Power Tools2018-11-28T13:35:43+00:00

Woodworking Tools

wood working toolsStarting out in woodworking can seem like an enormously expensive and space-hogging task. But it turns out that equipping your shop with a range of helpful power tools isn’t as costly as you might think. What’s more, power tools allow you to get so much more done in a short space of time than regular tools, making them ideal for people who lead busy lives and only have a few hours at the weekend to invest in using them.

Below, we’re going to take a look at what power tools are out there, at what they’re used for.

Table saw

A table saw usually consists of a rotating circular saw attached to a bench. The saw spins up to high speeds, and then the woodworker feeds pieces of wood into it manually. Table saws are large pieces of equipment and usually take pride of place in workshops. They are best for cutting through large planks of wood and sections of board.

Because you’re likely to use your table saw regularly, experts suggest that you put as much money into your table saw as you can afford. Higher quality table saws usually come with a range of helpful features, such as measurement guides, and tend to be constructed from more robust materials.

Chop Saw

If you’re new to carpentry, it’s unlikely that you will have heard of chop saws. But these tools are among the essentials of any reasonably-specced workshop. The primary purpose of chop saws is to make clean, precise cuts at square angles. A slightly more advanced type of saw, called a miter saw, allows you to make cuts at additional angles.

Although you can use chop saws to cut metal, most chops saws are designed for cutting through wood. They’re essential for anyone who needs to make regular, precision cuts in wood for, say, making furniture. Like the other tools in this list, chop saws are a hazard, so use safety equipment and always operate them in the way that the manufacturer intended.

Circular Saw

Circular saws are usually considered a tool for carpentry, but these rotating blades are popular in woodworking shops too. Circular saws are often handheld, making them highly versatile. They either operate using a helical gear system or a worm-drive and come in blade sizes from four inches upwards.

Circular saws allow you to make all kinds of different cuts in wood. Because they can be held at any angle, they enable woodworkers to follow lines traced out in the wood for unusual shapes.

They can also double up to perform the same function as a table saw if you don’t have the money to put one in your workshop. Most models of handheld circular saws come with guides that allow you to cut in straight lines through materials like MDF and plywood.

Jig Saw

Fixed jig saws are a particular type of saw that uses an oscillating saw blade mounted vertically, and a table on which to place pieces of wood. Wood can be fed into the saw blade at varying orientations, allowing the woodworker to carve out intricate shapes accurately.

Portable jig saws are almost the same – having an oscillating electrically-powered blade – but they don’t come with a supporting table.

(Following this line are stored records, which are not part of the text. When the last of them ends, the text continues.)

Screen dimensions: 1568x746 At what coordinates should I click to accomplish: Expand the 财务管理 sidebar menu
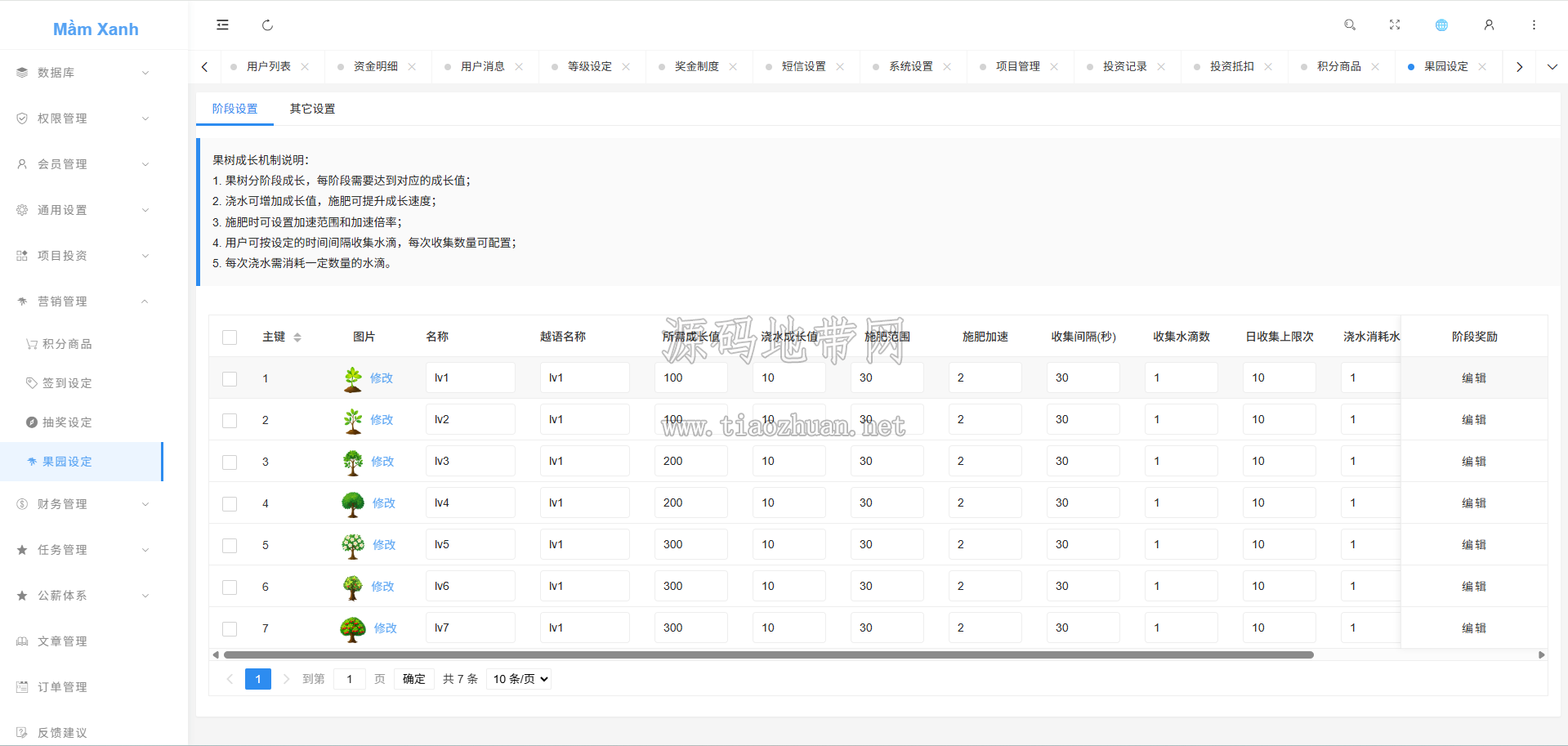click(82, 504)
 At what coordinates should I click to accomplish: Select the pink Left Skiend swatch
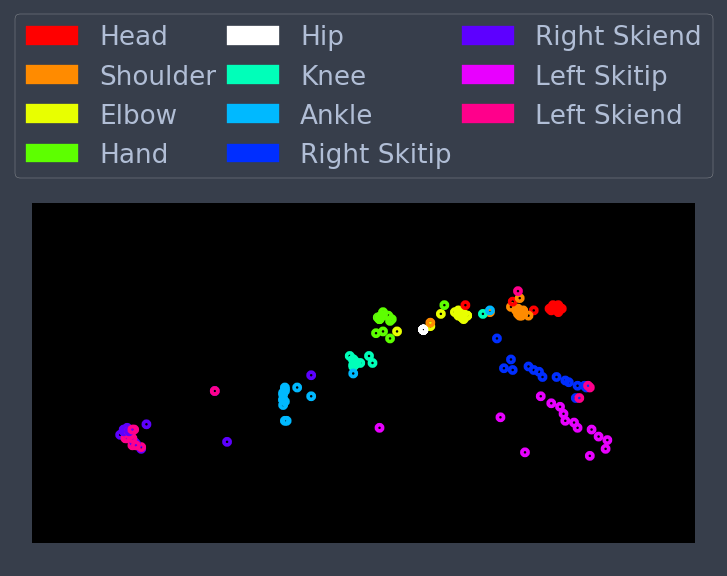(x=488, y=114)
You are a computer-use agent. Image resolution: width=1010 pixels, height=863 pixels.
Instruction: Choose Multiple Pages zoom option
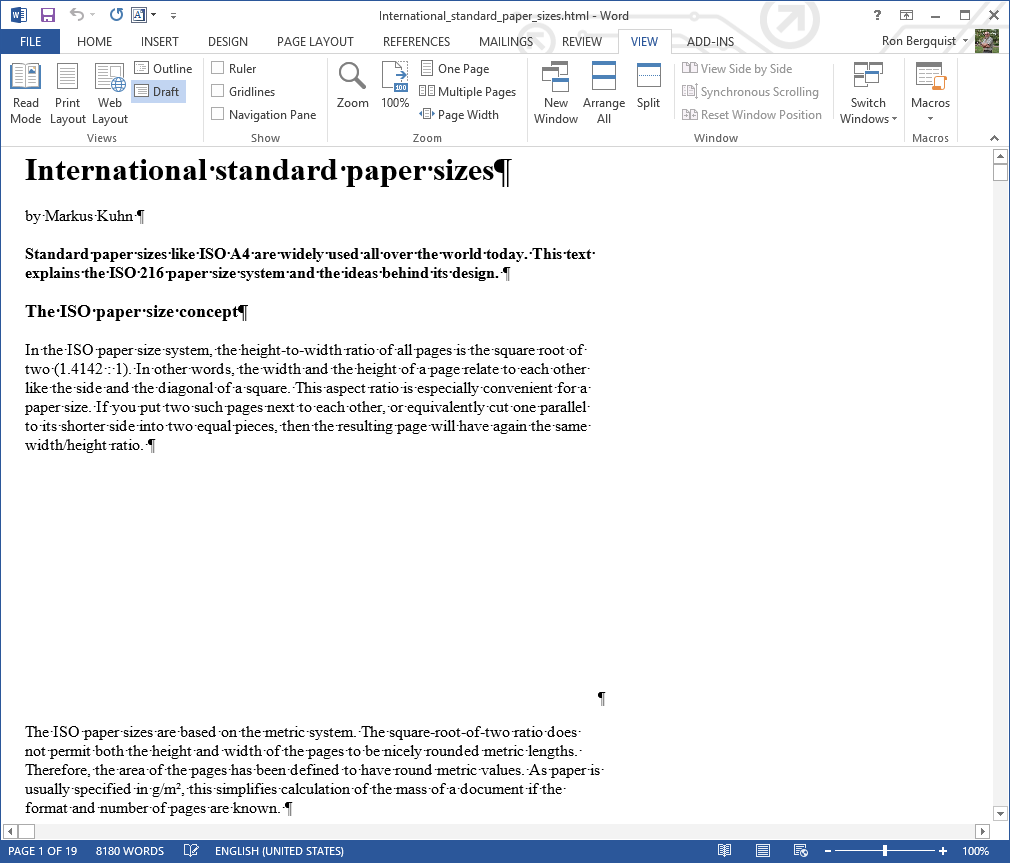[467, 91]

Jig saws might seem like a tool designed for pro woodworkers, but they are perfectly suited to beginners too, thanks to their ease of use, and the fact that they allows you to create practically any cut in the wood that you like. Just make sure that if you are in the market for a jig saw that you choose one with good ergonomics and the ability to easily replace the blade (these can wear out quickly).

Lathe

Lathes are tools that help to cut and shape wood as it is being rotated. Wood is mounted to a lathe at the headstock and tailstock, and then the machine provides the energy to spin it at high speeds, allowing the woodworker to create features on the rotational axis easily.

Lathes tend to be large pieces of equipment because of the need to accommodate all different sizes of wood, and so they can be expensive. But they are also indispensable for the creation of many of the everyday objects that woodworkers need, like chair and table legs. If you plan on making anything involving posts, then lathes are an essential addition.

Drill Press

Drill presses are drills mounted to fixed stands that allow you to accurately calibrate the depth and diameter of holes drilled in wood. Drill presses, for instance, can be particularly useful if you are trying to create particular types of joints in your wood, or you only want to drill a certain depth into the material.

Cordless Drills

Cordless drills are portable drills that use batteries that do not need to be connected to a mains power supply. They’re extremely versatile, allowing you to make holes in wood from practically any angle. For many beginners, cordless drills are among the first power tools that they buy. Cordless drills are compatible with a range of bits for drilling and boring.

Reciprocating Saw

Reciprocating saws are a type of powered saw that mimics the action of a regular, handheld saw, moving the blade in a push-pull fashion. Reciprocating saws are usually reserved for things that don’t require a large degree of accuracy but need to be done quickly, such as cutting up old wooden door frames. These types of saws are also good at helping you cut wood that is more difficult to access.

Planer

Planers are used in woodworking to create boards of even thickness. Traditional wood planers are handheld tools with angled blades, but modern planers come with planing platformers and the ability to set thicknesses electronically.

Sander

A sander is either a machine-mounted or handheld device that helps the user smooth down rough edges using a course material, like sandpaper. Sanders are ideal as a finishing tool when making things like furniture to remove potential splinters and sharp edges. Handheld sanders are usually inexpensive, and only require you to replace the affixed sandpaper periodically.